Which lines of the items below contain the word "height"? Pull out each one and copy it in full.

**Provided information**:
________

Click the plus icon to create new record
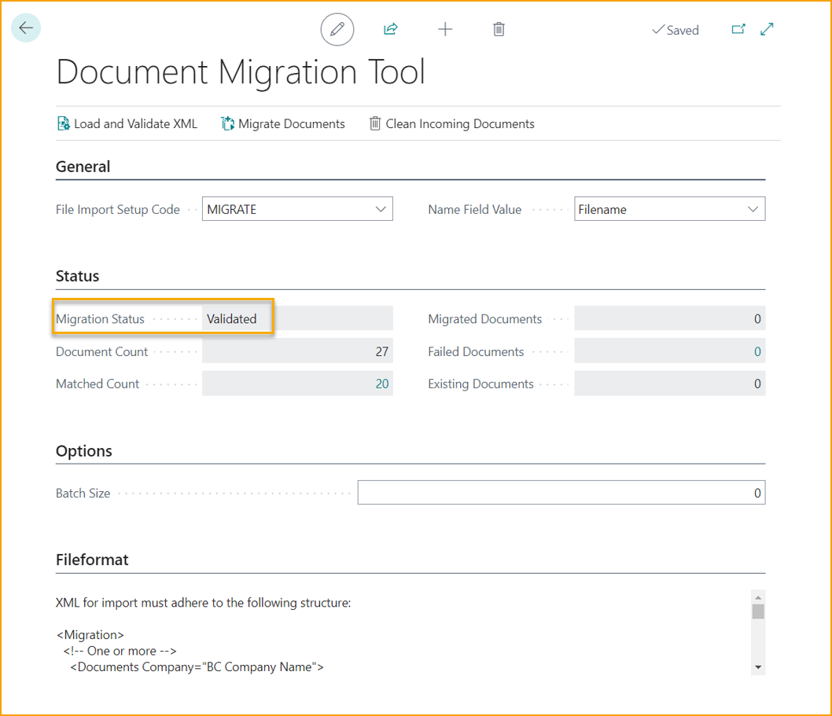Screen dimensions: 832x716 coord(444,29)
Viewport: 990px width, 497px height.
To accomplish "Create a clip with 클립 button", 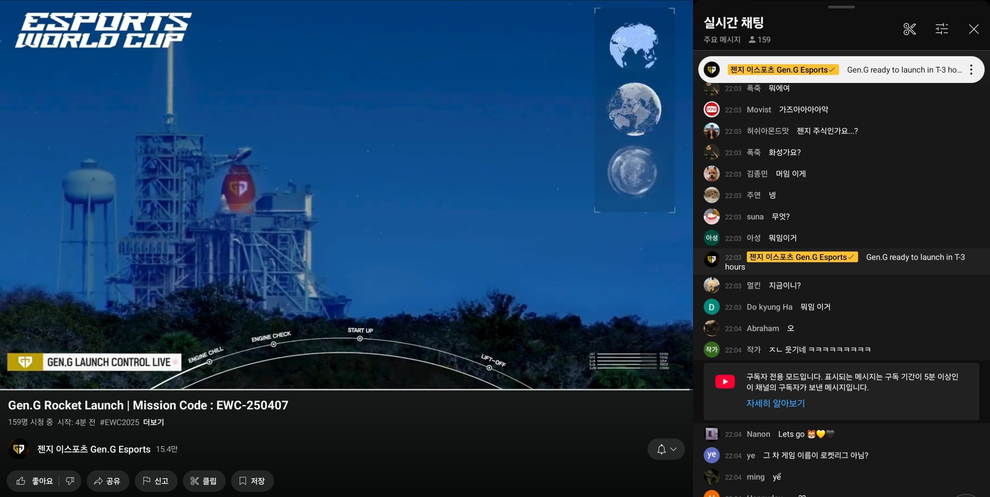I will (204, 480).
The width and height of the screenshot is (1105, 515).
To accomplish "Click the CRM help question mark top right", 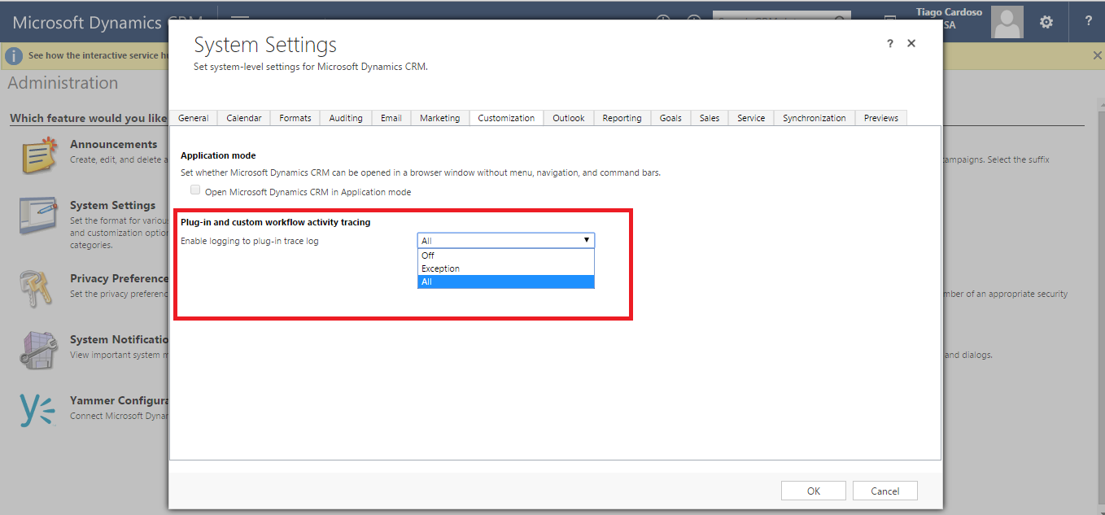I will pyautogui.click(x=1088, y=22).
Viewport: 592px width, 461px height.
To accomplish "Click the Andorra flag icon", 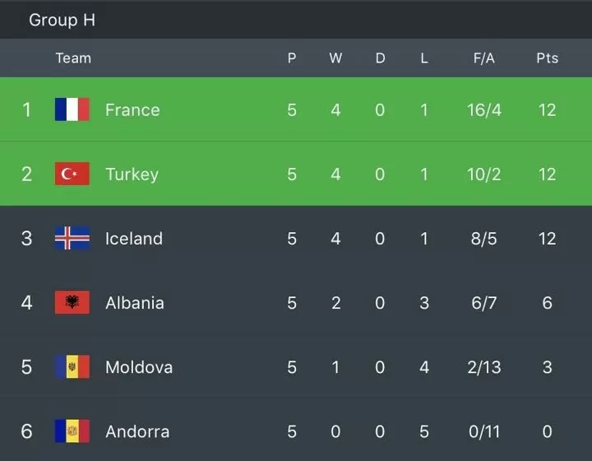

________

**Reply to the task**:
Viewport: 990px width, 497px height.
The width and height of the screenshot is (1105, 515).
Viewport: 592px width, 461px height.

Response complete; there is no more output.